Experts hope to convince the US government to reform the NSA

Jan 27, 2014 13:11 GMT  ·  By

Barack Obama may have announced his planned reforms for the NSA surveillance programs, but most people aren’t happy with them. Privacy advocates, world leaders and tech companies have expressed their doubts that this is going to fix any of the issues.

More than 50 cryptography experts have joined the ranks and signed an open letter addressed to Obama, asking him to put an end to mass surveillance.

“The value of society-wide surveillance in preventing terrorism is unclear, but the threat that such surveillance poses to privacy, democracy, and the US technology sector is readily apparent. Because transparency and public consent are at the core of our democracy, we call upon the US government to subject all mass-surveillance activities to public scrutiny and to resist the deployment of mass-surveillance programs in advance of sound technical and social controls,” the letter reads.

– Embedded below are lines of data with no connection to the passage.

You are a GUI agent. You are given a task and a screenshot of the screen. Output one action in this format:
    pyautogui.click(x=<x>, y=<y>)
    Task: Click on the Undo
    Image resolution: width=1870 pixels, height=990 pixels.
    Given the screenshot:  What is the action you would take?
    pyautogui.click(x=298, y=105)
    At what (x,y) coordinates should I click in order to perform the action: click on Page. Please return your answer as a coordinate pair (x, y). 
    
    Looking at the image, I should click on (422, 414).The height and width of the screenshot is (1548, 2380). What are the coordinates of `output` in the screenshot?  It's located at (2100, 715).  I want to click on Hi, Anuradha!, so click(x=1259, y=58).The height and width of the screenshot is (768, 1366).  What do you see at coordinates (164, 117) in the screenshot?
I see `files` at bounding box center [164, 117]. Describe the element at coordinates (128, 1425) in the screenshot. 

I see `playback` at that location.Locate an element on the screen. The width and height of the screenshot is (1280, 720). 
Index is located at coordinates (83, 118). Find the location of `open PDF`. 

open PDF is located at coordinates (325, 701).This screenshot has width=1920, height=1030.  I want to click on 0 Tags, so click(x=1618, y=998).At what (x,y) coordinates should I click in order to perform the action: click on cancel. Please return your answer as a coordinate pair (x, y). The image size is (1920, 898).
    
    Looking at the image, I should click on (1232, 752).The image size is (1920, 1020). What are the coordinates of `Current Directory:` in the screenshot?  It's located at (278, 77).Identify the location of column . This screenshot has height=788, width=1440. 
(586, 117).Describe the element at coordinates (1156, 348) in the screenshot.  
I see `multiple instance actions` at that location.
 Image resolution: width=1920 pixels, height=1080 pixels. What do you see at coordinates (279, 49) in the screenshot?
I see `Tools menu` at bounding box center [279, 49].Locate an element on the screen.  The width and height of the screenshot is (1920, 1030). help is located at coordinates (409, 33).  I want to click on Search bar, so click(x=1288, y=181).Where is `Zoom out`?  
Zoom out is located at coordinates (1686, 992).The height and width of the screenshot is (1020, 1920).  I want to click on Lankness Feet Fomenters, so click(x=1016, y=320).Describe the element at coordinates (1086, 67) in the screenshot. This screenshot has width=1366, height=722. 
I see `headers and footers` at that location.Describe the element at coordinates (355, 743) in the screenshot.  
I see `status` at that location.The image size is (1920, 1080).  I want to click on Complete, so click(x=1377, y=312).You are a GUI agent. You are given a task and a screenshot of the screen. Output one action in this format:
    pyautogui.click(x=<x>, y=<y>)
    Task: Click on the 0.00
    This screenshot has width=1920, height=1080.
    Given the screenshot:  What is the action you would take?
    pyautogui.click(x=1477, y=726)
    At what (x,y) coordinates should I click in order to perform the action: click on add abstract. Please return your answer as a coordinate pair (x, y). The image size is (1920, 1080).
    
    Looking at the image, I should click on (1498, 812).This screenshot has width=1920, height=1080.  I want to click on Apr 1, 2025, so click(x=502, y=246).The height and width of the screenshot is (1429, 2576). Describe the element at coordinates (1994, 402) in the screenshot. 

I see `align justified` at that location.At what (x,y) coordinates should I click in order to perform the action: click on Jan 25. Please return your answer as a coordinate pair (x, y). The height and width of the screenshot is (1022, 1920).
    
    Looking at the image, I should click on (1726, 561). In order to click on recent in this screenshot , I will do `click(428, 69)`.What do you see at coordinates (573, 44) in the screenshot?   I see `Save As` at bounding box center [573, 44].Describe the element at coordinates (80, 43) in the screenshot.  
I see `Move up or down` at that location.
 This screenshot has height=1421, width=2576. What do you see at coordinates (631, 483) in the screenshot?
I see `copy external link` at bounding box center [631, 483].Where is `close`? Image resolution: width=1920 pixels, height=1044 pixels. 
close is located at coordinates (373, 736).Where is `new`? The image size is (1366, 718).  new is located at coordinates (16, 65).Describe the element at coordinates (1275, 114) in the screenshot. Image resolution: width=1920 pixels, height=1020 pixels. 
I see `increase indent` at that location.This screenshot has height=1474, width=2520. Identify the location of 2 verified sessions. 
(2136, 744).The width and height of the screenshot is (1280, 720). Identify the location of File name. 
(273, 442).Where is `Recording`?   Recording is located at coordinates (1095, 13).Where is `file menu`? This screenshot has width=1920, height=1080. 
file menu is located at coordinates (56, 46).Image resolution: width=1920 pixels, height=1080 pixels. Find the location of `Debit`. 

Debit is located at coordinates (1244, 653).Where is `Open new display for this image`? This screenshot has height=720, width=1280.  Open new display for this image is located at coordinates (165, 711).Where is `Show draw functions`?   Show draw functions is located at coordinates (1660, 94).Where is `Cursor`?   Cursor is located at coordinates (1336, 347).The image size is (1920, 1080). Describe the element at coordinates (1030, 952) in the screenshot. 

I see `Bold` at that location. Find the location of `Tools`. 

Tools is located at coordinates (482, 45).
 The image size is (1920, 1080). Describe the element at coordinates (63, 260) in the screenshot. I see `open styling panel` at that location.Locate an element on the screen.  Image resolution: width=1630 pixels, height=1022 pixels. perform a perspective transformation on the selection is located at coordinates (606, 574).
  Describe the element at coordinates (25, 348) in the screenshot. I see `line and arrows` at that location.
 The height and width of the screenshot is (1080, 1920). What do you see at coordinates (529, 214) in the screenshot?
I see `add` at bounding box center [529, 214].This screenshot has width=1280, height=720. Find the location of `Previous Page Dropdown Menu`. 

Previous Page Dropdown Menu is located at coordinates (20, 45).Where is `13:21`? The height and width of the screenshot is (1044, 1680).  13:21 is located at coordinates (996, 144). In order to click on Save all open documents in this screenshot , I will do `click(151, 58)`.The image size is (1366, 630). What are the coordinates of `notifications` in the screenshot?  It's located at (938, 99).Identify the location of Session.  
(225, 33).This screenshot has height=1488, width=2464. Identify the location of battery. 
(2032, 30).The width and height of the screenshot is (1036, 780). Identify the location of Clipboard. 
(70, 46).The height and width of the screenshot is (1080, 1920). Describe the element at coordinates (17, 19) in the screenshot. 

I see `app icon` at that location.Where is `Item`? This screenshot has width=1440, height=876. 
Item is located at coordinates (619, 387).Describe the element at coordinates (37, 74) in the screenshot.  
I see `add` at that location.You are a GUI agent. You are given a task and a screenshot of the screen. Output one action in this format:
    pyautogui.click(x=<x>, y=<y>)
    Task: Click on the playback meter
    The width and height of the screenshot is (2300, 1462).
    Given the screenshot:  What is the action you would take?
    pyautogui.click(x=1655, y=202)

Furthermore, the cryptographers believe that it’s not an issue of allowing the NSA to spy, but rather of providing users a communications infrastructure that isn’t vulnerable to attacks.

“Every country, including our own, must give intelligence and law-enforcement authorities the means to pursue terrorists and criminals, but we can do so without fundamentally undermining the security that enables commerce, entertainment, personal communication, and other aspects of 21st-century life,” the group wrote.

Finally, they urged the US government to reject society-wide surveillance and the subversion of security technology and to adopt state-of-the-art, privacy-preserving technology. Furthermore, they want the government to ensure that any new policies will be guided by enunciated principals, will support human rights, trustworthy commerce and technical innovation.

The list of signers includes professors from major universities, as well as members of various associations. Bruce Schneier, who has been working with journalists writing on the Snowden files, is also on the list.

One of the biggest revelations thus far has been that the NSA has been trying to damage encryption standards everywhere by getting companies to implement backdoors.